You gotta make a choice. Get some clinical experiences, or not. It'll change you forever if you can find someone willing to let you shadow even the tough dark stuff. It'll scare the shit out of you, and you will never be the same. BUT, you might write and converse with a glimpse into our lives and these decisions.
Please know I say this with the best of intentions.

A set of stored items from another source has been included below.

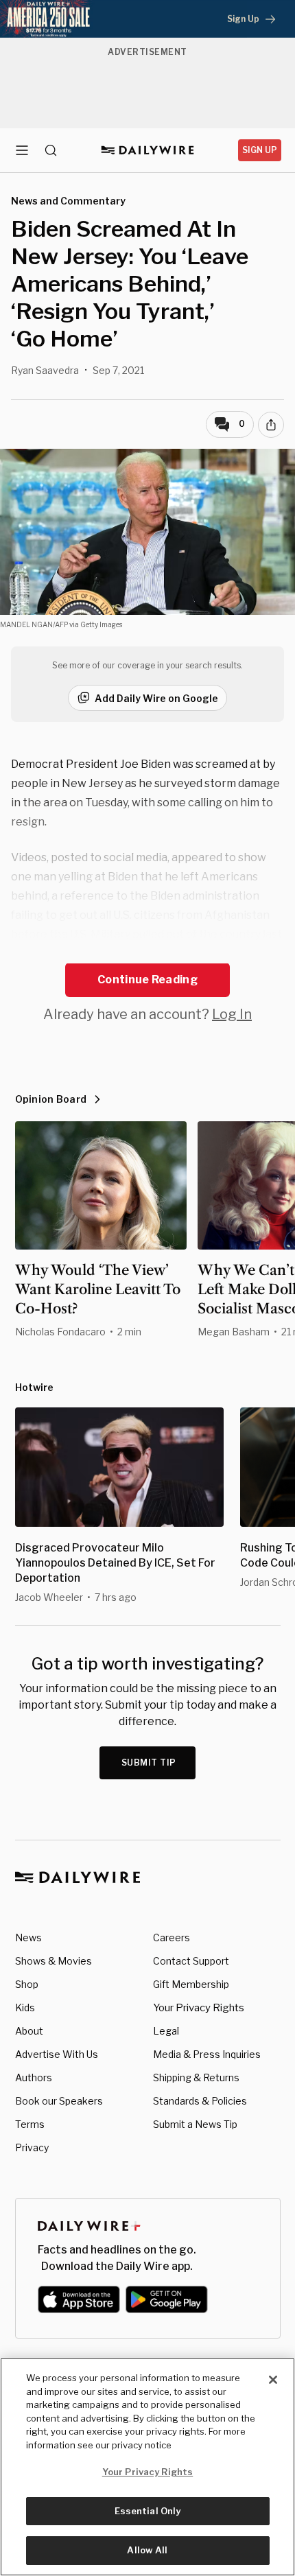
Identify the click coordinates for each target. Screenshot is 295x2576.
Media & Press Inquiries (207, 2054)
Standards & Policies (200, 2101)
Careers (171, 1937)
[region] (147, 2467)
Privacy (32, 2147)
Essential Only (148, 2510)
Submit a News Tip (195, 2124)
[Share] (271, 425)
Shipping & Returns (196, 2077)
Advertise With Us (56, 2054)
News (28, 1937)
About (29, 2031)
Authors (33, 2077)
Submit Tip (148, 1762)
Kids (25, 2007)
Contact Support (191, 1961)
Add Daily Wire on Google (156, 698)
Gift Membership (191, 1984)
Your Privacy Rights (198, 2008)
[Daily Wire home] (148, 150)
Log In (232, 1014)
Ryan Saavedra (45, 370)
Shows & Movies (53, 1961)
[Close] (273, 2380)
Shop (26, 1984)
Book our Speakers (59, 2101)
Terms (30, 2124)
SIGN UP (259, 150)
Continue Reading (147, 979)
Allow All (147, 2549)
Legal (166, 2031)
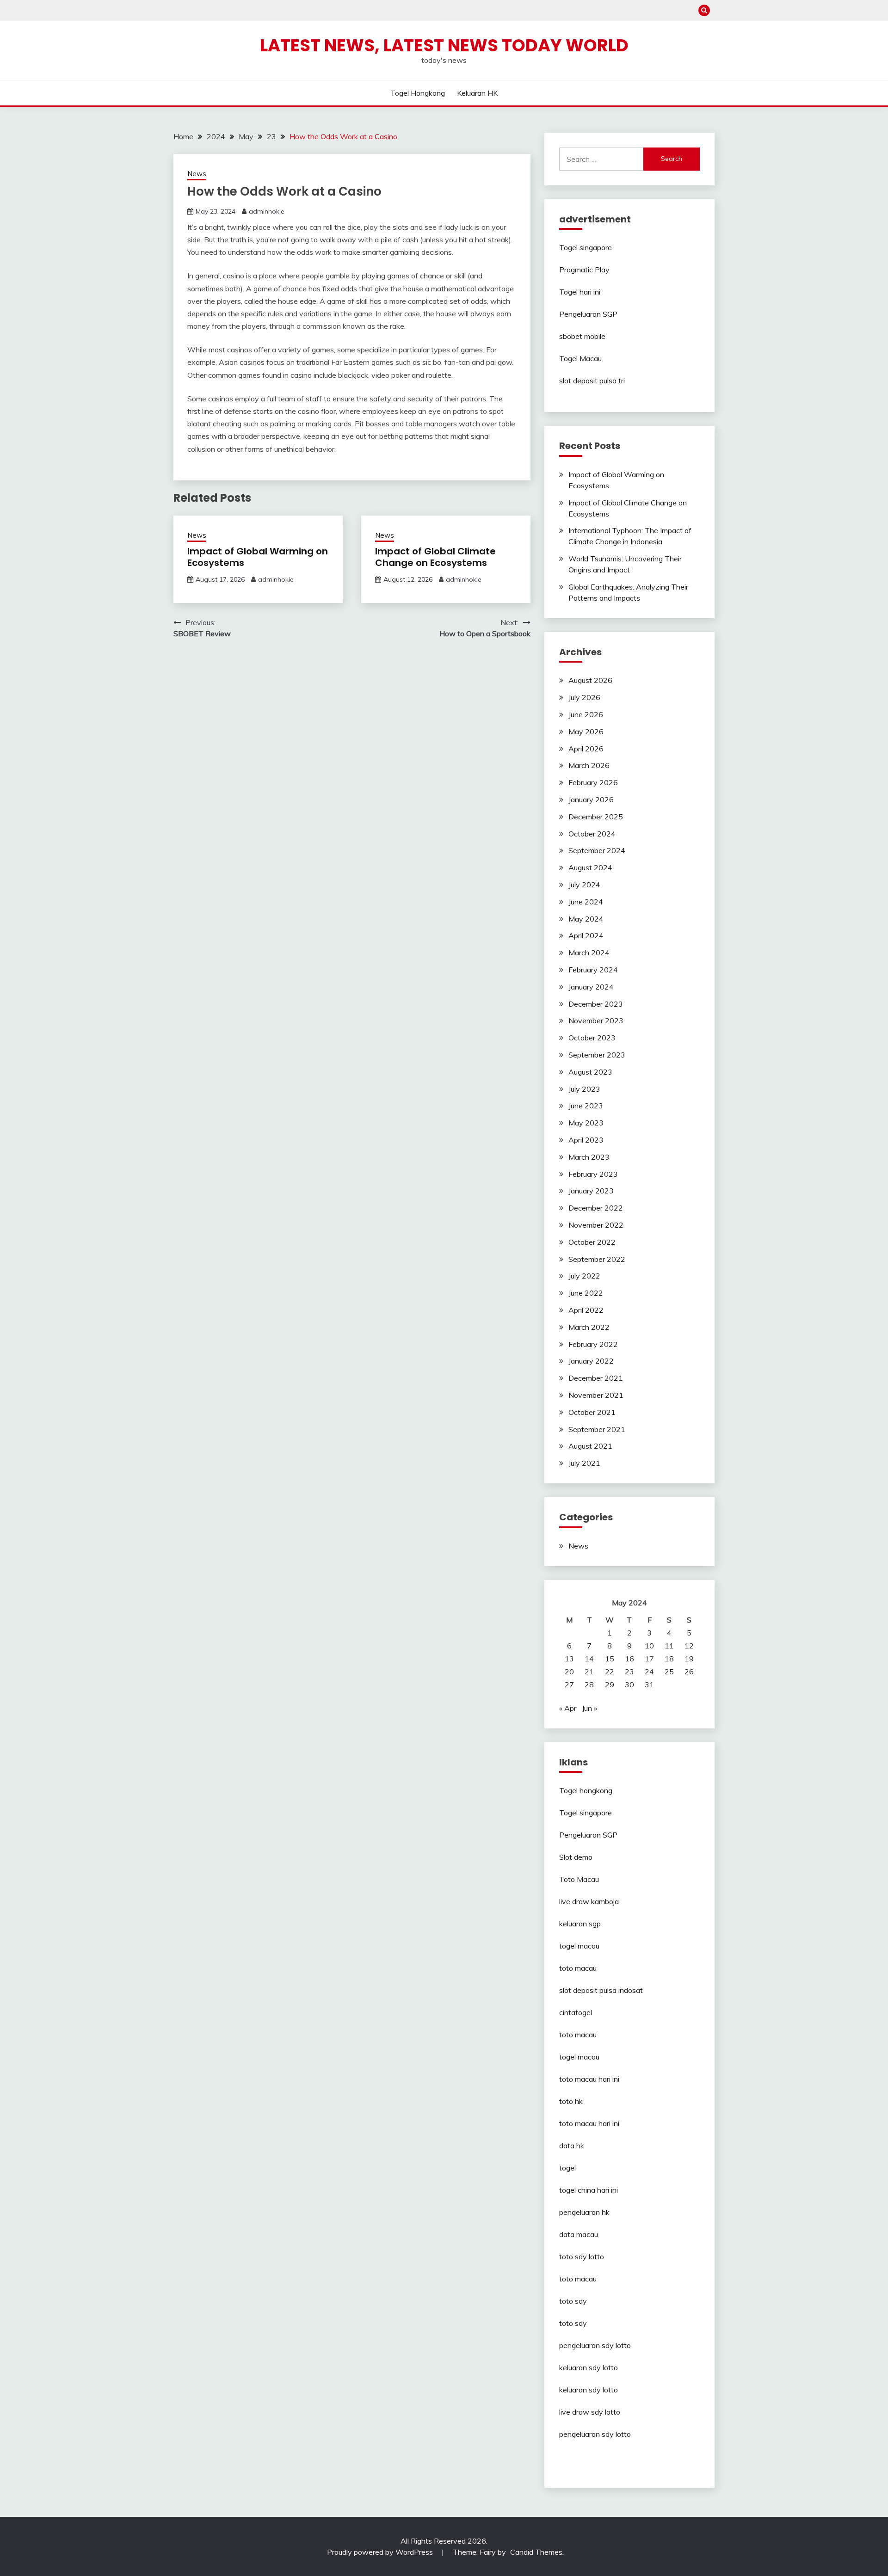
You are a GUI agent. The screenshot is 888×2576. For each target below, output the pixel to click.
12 (689, 1645)
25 (669, 1671)
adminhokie (266, 211)
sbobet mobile (582, 336)
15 (609, 1658)
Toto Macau (579, 1879)
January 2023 (591, 1190)
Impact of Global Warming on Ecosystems (257, 557)
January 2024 (591, 986)
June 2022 (585, 1292)
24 (649, 1671)
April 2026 (586, 748)
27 (569, 1684)
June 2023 (585, 1105)
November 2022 (595, 1225)
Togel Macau (580, 358)
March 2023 (589, 1157)
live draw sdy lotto (589, 2411)
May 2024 (586, 918)
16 (629, 1658)
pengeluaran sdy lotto (595, 2434)
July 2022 (584, 1275)
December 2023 (595, 1003)
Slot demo (575, 1857)
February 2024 (593, 969)
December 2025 (595, 816)
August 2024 (590, 867)
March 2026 (589, 765)
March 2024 (589, 952)
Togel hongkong (417, 93)
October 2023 (592, 1037)
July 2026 (584, 697)
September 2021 (596, 1429)
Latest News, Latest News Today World (444, 45)
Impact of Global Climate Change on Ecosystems (435, 557)
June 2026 (585, 714)
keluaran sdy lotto (588, 2367)
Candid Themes (536, 2552)
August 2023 (590, 1071)
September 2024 (596, 850)
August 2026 (590, 680)
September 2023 (596, 1054)
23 (629, 1671)
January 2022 (591, 1360)
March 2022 (589, 1327)
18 (669, 1658)
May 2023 (586, 1122)
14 (589, 1658)
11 (669, 1645)
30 (629, 1684)
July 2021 (584, 1463)
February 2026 (593, 782)
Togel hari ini (579, 291)
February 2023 (593, 1174)
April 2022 (586, 1310)
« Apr (567, 1708)
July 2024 (584, 884)
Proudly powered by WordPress (381, 2552)
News (196, 173)
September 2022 (596, 1259)
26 (689, 1671)
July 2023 (584, 1089)
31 (649, 1684)
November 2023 (595, 1020)
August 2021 (590, 1446)
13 (569, 1658)
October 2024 (592, 833)
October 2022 (592, 1242)
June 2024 (585, 901)
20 (569, 1671)
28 (589, 1684)
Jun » (589, 1708)
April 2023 (586, 1139)
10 (649, 1645)
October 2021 (592, 1412)
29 (609, 1684)
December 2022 (595, 1207)
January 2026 (591, 799)
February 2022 (593, 1344)
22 (609, 1671)
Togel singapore (585, 247)
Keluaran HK (477, 93)
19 (689, 1658)
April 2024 (586, 935)
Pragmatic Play (584, 269)
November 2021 (595, 1395)
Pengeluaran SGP (588, 314)
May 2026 (586, 731)
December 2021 (595, 1378)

I think you nailed the nail on the head with respect to Maggie Maher here. I used to read her health beat blog. With one thread a PA discussed how he "knew" a lesion was melanoma and immediately did a "shave biopsy" just in time. As I am sure you know, if you really think a lesion is melanoma you do an excisional biopsy for diagnostic and therapeutic reasons (determining the need for sentinal node, length of wide exision, or adjuvant therapy). Usually the pathologist's can figure out the depth based on a shave then excisional biopsy. But not always. Anyways, this turned into several replies stating how the PA has PhD (we all know docs who do this do, mid-level is not the issue here) and then links from the american cancer society. During one of my replies I had an epiphany...Why am I arguing with an english PhD about the appropriate way to treat a patient. I have not been back to her blog since. You see, though I often agree with Maggie on her blog, I also often find that she steps over the line of being a health care wonk, to actually making comments about medical care. An area that she really has no formal education. Google does not replace a medical education. I also have found that while using google she quotes conclusions of studies without really reading or understanding the methodology and results of those studies. Sadly, it is people like here the politicians will listen to, not you or me.
"Finally, you seemed very upset that I hadn't looked at your Power Point presentation. As a matter of fact, my computer at home won't open Power Point. "
LOL! what, her home computer doesn't have google docs?!?